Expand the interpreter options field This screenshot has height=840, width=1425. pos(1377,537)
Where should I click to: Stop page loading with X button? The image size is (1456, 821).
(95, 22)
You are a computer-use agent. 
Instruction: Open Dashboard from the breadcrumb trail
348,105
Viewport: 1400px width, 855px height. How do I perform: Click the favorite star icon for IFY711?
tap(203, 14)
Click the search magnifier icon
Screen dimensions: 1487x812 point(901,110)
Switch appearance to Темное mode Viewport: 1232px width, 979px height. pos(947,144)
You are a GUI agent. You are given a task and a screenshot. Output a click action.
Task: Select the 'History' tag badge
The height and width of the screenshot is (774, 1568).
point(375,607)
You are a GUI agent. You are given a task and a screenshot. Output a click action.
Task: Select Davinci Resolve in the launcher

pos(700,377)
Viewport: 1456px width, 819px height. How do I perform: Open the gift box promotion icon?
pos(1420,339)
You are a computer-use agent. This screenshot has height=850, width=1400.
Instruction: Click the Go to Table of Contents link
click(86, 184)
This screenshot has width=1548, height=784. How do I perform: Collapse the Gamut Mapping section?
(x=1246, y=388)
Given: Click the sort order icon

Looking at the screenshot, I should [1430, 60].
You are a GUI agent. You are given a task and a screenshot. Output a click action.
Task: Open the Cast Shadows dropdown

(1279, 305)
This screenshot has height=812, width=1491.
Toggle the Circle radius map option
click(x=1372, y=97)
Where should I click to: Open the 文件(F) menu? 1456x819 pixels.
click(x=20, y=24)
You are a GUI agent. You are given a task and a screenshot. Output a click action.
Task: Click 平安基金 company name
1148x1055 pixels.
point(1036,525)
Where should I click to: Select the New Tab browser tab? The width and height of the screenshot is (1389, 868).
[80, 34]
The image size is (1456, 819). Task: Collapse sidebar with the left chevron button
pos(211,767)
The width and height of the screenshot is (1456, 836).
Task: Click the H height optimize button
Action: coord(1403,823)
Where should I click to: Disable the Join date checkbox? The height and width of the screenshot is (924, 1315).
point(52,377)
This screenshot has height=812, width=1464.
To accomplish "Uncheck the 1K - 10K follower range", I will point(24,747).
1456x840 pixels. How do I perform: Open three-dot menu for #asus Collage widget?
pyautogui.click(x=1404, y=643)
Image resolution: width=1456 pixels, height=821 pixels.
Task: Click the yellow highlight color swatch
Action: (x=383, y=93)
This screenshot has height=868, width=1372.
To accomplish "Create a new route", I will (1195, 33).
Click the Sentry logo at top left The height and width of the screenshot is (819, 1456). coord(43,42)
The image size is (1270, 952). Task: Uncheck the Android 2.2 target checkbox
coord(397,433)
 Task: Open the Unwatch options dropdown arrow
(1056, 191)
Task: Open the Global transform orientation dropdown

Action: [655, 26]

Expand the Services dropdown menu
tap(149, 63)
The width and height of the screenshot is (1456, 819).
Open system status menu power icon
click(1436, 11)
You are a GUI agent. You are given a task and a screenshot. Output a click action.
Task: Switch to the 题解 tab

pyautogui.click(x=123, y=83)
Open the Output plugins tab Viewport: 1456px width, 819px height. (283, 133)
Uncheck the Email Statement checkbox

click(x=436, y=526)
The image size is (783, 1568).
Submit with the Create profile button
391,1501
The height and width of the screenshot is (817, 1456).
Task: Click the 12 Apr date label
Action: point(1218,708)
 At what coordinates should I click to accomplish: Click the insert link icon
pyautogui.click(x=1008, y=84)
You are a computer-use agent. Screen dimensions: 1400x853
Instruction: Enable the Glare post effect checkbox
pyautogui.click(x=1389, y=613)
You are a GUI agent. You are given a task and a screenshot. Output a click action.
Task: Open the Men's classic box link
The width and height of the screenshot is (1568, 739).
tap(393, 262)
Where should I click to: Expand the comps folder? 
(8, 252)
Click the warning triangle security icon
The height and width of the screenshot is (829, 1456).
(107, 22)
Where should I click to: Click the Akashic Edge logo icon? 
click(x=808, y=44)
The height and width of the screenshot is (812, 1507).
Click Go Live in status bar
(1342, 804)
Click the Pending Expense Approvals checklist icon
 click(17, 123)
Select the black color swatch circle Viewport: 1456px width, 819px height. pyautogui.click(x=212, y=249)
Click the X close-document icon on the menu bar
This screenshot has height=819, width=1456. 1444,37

⁂

> EXERCISE
If a line of the material contains the word "will", pick it out and copy it.

> PROBLEM SOLUTION
To accomplish "Uncheck the 1K - 10K follower range", I will point(24,747).
To accomplish "Create a new route", I will (1195, 33).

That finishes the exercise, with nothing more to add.